* _Dataset rows_
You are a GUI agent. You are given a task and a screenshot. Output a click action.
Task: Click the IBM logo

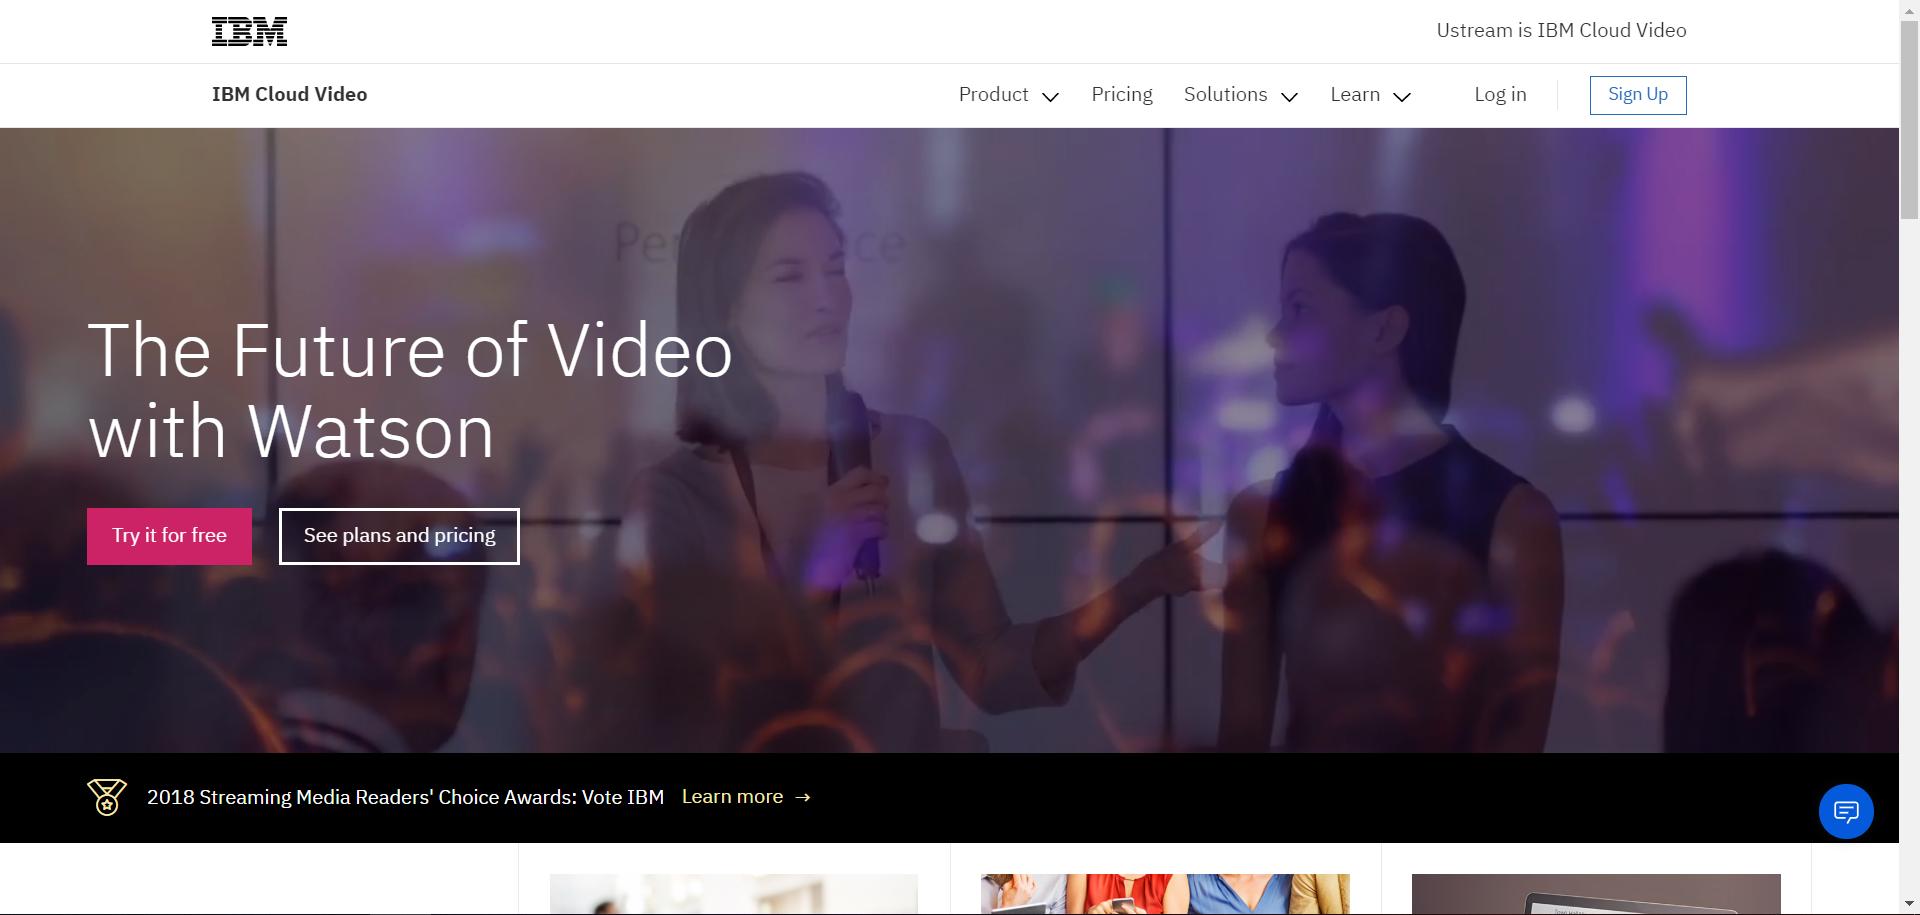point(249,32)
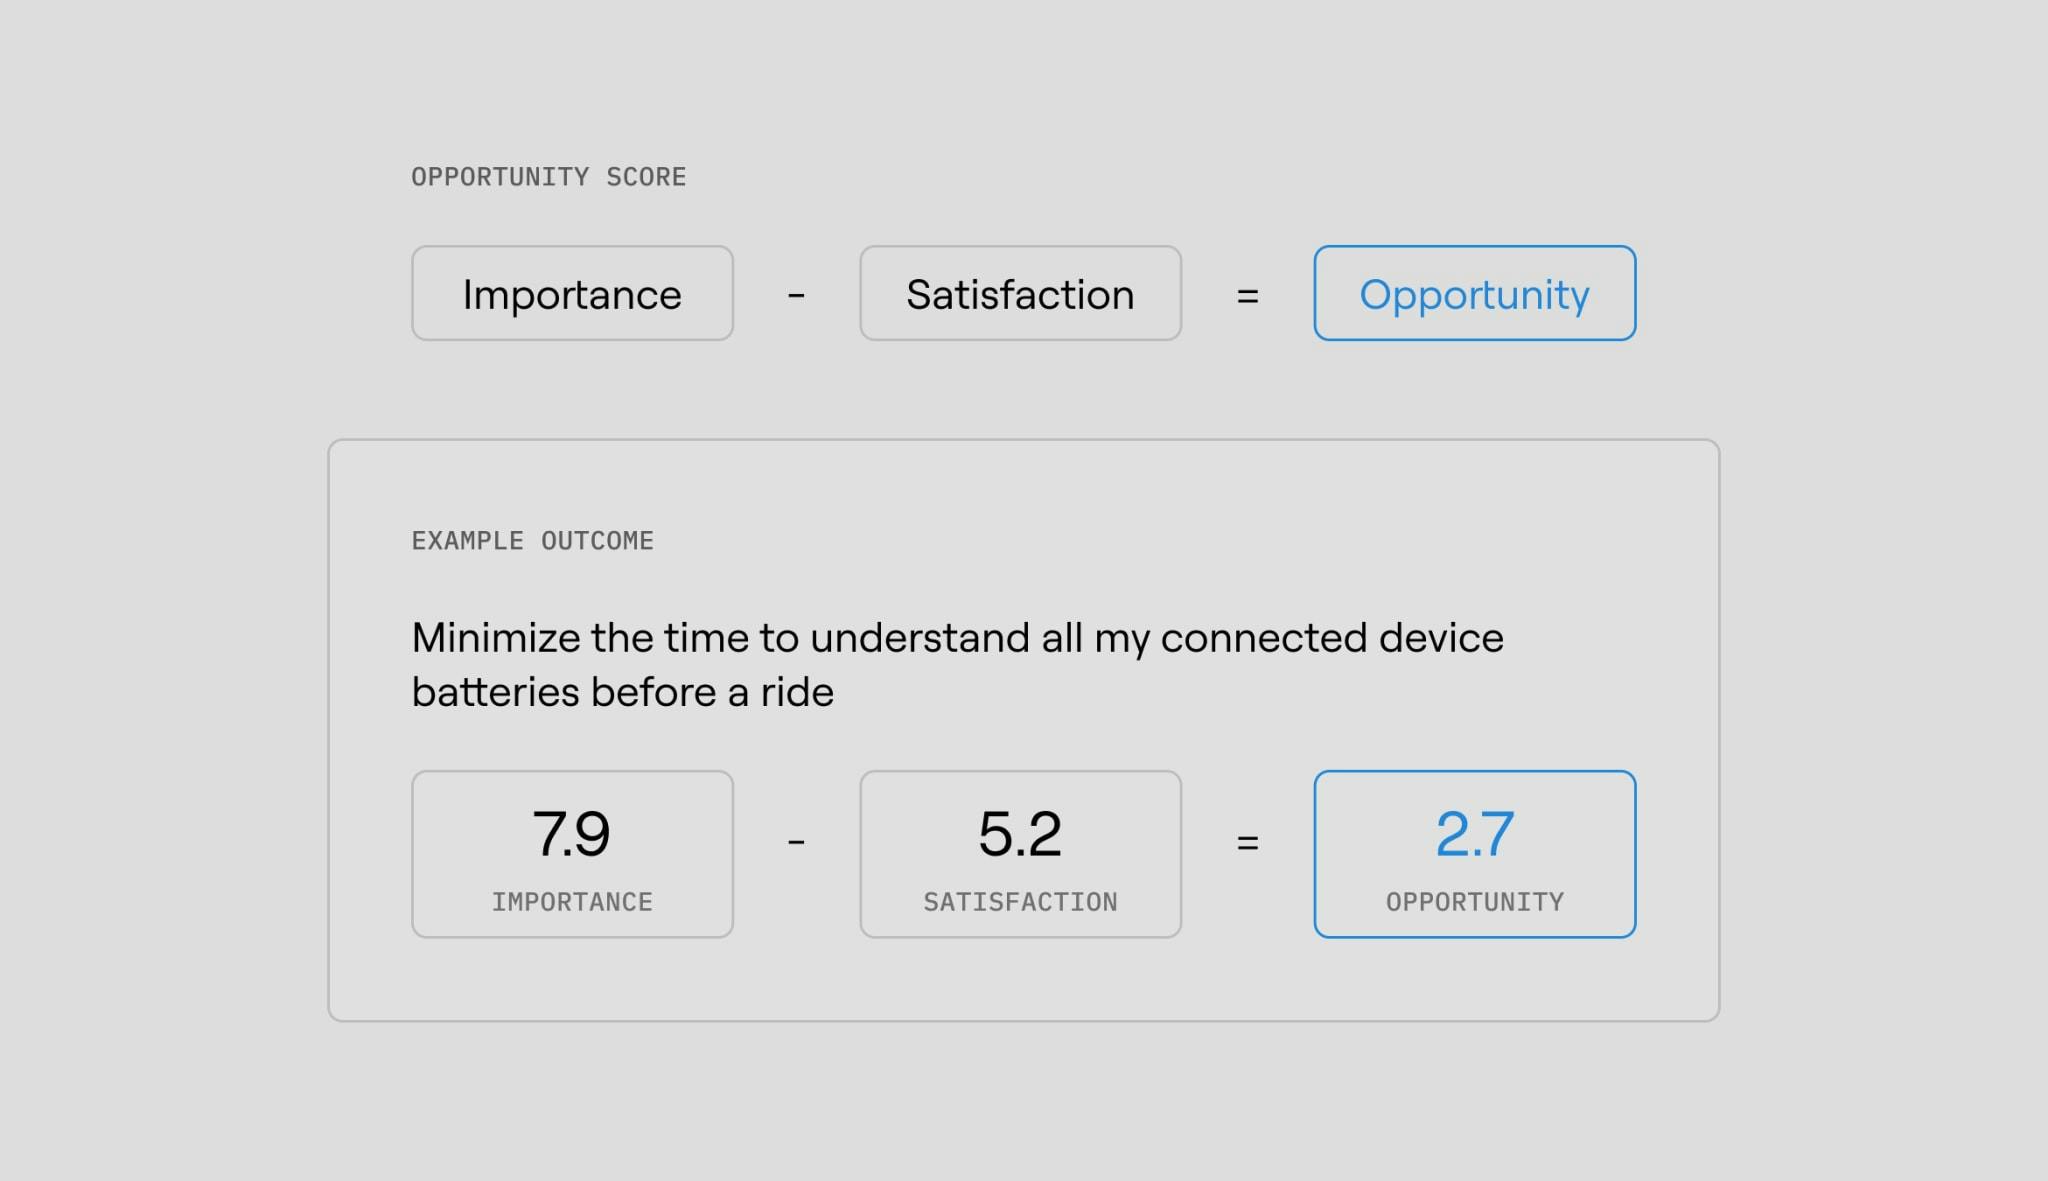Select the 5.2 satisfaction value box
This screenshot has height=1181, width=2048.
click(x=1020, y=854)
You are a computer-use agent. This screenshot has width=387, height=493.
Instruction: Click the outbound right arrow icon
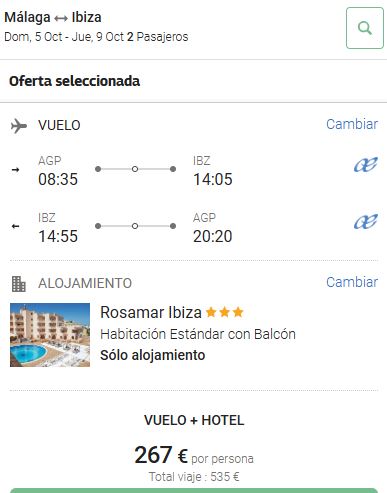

* _What is required_
Copy out all of the material above word for word, leaving out the pictures.

* _The output_
You are a GUI agent. You are given a task and a screenshot. Output a click action.
Task: Click the IBM logo

point(249,32)
Select the 5.2 satisfaction value box
This screenshot has height=1181, width=2048.
click(x=1020, y=854)
You are a computer-use agent. This screenshot has width=387, height=493.
Instruction: Click the outbound right arrow icon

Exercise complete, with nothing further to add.